Вероятно он знал, что я русская, а потому не выразил ничем удивления, слыша родной язык. Он засуетился, хватился руками за карманы своего старенького засаленного пальтишки и, найдя коробок, зажёг спичку.

— Подождите, я вынесу свечу…

И, отворив дверь, я вошла в комнату, вынесла свечу и зажгла её. При свете, лицо его мне показалось так худо, так жалко!

— Сосед, вы русский?

— Да, русский, — голос его был мягкий и приятный.

— Вам скучно дома целый день одному, я тоже здесь совершенно одинока, не зайдёте ли ко мне сегодня запросто напиться русского чаю?

— Я — к вам? — он вспыхнул. — К вам? Не могу-с!.. — и взгляд его так красноречиво скользнул по костюму.

— Не отказывайте, сосед! Мне нездоровится и так грустно; вы сделаете доброе дело, если зайдёте.

— Я?.. Доброе дело… если зайду?

— Прошу вас!..

— Просите? Извольте! Когда прикажете, теперь? После? — он совсем растерялся.

— Да заходите прямо теперь… Посидите… Не снимайте пальто, у меня довольно холодно.

Видимо обрадованный, что может остаться предо мной так, как я его уже видела, он перешагнул порог моей комнаты.

— Садитесь!

Он опустился в кресло, я, повернувшись к нему спиною, занялась приготовлением чая. На мраморном столе я зажгла под бульоткой спиртовую лампочку и, заваривая, исподлобья поглядывала в зеркало, висевшее передо мной. В нём отражалась вся фигура моего гостя. Сгорбленный, он сидел в глубоком кресле, положив руки на мягкие локотки; взор его робко бродил по комнате. Он напоминал собаку, голодную, исхолодавшуюся на улице, которая проникла за сердобольным человеком в комнату; ей хорошо, но она не знает ещё: действительно ли это сочувствие или только каприз? И, быть может, её снова грубо выкинут на ту же ужасную улицу.

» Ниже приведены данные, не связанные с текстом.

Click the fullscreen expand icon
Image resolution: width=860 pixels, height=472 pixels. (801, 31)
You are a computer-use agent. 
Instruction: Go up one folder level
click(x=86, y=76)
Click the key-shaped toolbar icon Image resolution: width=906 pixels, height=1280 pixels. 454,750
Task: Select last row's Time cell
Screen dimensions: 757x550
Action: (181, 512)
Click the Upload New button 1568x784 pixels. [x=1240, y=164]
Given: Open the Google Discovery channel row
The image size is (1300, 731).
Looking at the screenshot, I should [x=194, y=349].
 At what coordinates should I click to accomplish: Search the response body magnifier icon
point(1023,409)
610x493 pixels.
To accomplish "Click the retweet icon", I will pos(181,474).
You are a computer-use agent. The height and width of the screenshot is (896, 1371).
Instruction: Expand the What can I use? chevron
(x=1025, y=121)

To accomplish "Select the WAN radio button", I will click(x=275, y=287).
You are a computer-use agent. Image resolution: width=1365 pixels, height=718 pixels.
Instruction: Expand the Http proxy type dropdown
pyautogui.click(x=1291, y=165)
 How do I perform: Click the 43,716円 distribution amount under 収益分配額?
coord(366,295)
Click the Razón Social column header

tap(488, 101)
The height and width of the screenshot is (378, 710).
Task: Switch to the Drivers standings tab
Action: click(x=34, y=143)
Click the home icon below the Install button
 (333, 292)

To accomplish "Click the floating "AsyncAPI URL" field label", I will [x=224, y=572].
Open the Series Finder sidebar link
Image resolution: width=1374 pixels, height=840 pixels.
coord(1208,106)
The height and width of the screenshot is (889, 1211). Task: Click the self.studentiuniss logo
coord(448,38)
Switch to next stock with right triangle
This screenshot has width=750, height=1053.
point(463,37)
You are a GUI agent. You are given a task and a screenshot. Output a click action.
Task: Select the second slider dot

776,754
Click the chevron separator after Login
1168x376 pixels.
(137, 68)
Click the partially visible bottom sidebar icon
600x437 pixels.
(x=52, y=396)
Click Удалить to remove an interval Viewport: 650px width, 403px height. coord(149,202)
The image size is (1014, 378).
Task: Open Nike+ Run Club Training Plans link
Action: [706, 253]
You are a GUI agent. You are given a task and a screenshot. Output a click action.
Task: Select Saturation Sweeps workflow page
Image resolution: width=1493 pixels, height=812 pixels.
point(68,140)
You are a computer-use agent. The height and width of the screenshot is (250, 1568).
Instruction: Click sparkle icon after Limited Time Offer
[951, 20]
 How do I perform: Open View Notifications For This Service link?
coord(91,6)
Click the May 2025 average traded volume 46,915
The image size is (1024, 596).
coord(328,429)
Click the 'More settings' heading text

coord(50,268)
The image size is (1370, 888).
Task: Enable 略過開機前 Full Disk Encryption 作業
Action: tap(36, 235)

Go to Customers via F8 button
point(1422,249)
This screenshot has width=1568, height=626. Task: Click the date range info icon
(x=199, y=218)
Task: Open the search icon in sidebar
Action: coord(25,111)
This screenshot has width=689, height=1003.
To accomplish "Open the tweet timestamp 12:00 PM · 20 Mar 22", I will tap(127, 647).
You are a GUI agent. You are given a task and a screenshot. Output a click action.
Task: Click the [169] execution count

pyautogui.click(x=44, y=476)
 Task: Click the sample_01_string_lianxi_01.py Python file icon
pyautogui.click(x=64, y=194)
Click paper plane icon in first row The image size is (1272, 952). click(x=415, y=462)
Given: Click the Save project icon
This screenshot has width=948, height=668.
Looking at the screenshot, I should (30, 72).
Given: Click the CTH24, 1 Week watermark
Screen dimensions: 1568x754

— Вот и чай готов! Пейте! Из-за вас буду пить и я; вот хлеб, масло, если будете есть вы, и я съем, а одна не могу, ненавижу кормить свою особу.

Робко, но с удовольствием принялся он за горячий чай. Некоторое время мы перекидывались незначительными словами, я представлялась голодною и, под этим предлогом, подкладывала ему то то, то другое. Он стал общительнее, сказал несколько слов о Париже, упомянул о своей родной деревне под Черниговом.

— Вы музыкант?

— Да, думал, что так.

— То есть, как это думали?

— Так, знаете, воображал… Из-за того и в Париж попал. Я, ведь, ничей, пропащий!..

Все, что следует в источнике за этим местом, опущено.